Sriracha Chicken Lettuce Wraps

by Gwen on February 12, 2012 · 6 comments

Aaaaaand we’re back.

I thought we’d get things swinging with one of my favorite weeknight dinners: lettuce wraps!  This is a hugely versatile recipe which offers you a ton of options with varying proteins, marinades and toppings while remaining low carb and healthy.  Tonight’s version features a korean-inspired marinade and our favorite hot sauce, sriracha!  So let’s get to it already.

Sriracha Chicken Lettuce Wraps
Serves 2 hungry, weary workers

For the Marinade:

3 tbsp rice wine vinegar
1 tbsp mirin
4 tbsp soy sauce
3 tbsp agave nectar (or sugar)
1 tbsp ketchup
2 tsp sriracha (adjust to taste)
1 big spoonful of gochujang (fermented sweet korean pepper paste. I’d sub with tomato paste)
1 big spoonful of white miso
1 tsp korean red pepper flakes (or any ol red pepper flakes, again to your heat level of choice)
4 cloves garlic, minced
1 tsp sesame oil
3 tbsp canola oil
2 tbsp fresh chopped cilantro

For the Lettuce Wraps:

1.25 lbs boneless skinless chicken thighs
1 head butter lettuce (we love the hydroponically grown live lettuces on the top shelf of the produce case)
1 small handful whole cilantro
1 package of scallions, root ends trimmed
1 tbsp toasted sesame seeds
More and more sriracha

For the marinade, combine all ingredients except for the oils and cilantro and whisk together (or blend with your immersion blender to speed things up).  Slowly drizzle in the oils and blend until nicely emulsified.  Toss in the cilantro (whole if you’re using the blender) and give it one more go to evenly combine.  Pour over the chicken thighs in a large ziplock bag and stow it in your fridge until nicely marinated, at least 1 hour or up to overnight.

Crank that grill up super hot.  Oil down your grill grates using your method of choice.  When the grill is ready, throw those chicken thighs on there, keeping an even layer of marinade if possible which will give you lots of caramelization.  Grill about 2 minutes, then turn 45 degrees to get those sexy grill marks.  Give that another 2 min before flipping, then repeat on the other side.  Should take about 8 minutes total to be nicely charred and perfectly cooked through on the inside.  Oh yeah and throw those scallions on there as well (tossed with a little oil and some salt and pepper for good measure of course).  Those should only take 3 minutes.
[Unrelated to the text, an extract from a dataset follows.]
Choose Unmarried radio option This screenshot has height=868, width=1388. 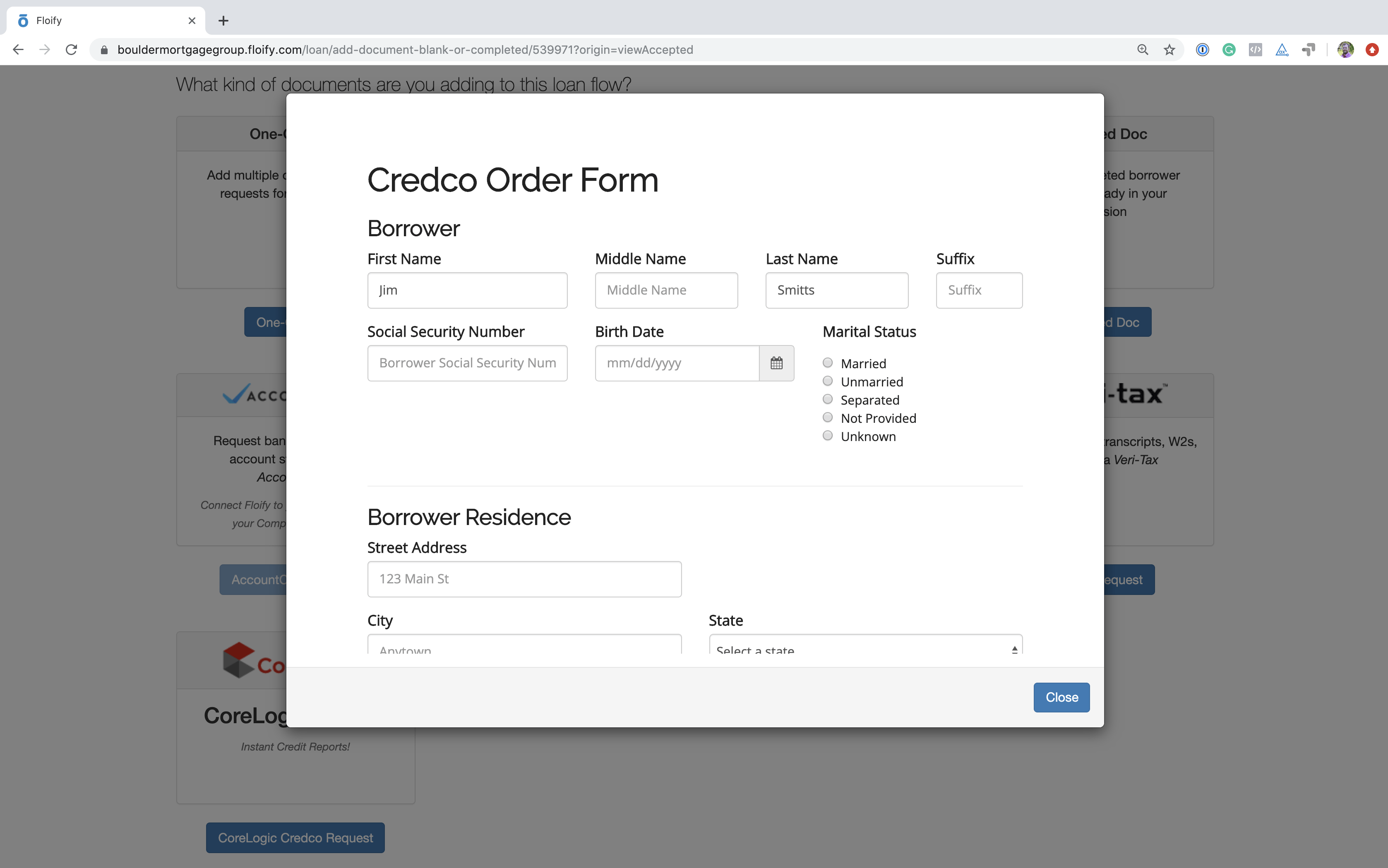[828, 381]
As soon as they’re off the grill, top with sesame seeds, then stand back and admire those beautiful chicken thighs.  This serves the added bonus of allowing the chicken to rest as long as you can stand it (up to 10 min) before slicing across the grain and serving.

To build a wrap, grab a lettuce leaf.  Toss in a bit of chicken, some fresh cilantro, grilled scallions and top it off with a generous amount of srirachaaaa!


Okay, so I know this marinade contains a lot of ingredients that probably aren’t hanging around your pantry.  But remember when I talked about the versatility of this dish?  You can marinate this chicken with ANYTHING.  Grab a pre-made marinade in a bottle, or if you’re in a super hurry, buy some nice teriyaki marinated chicken from the butcher counter at your super market.  We also love our lettuce wraps with marinated korean beef (bulgogi style).  Or to really mix it up, throw some taco spices on that chicken or a lime cilantro marinade on a firm white fish.  Grill it along with sweet onions and peppers for a low carb fajita!  The flavor options are truly endless!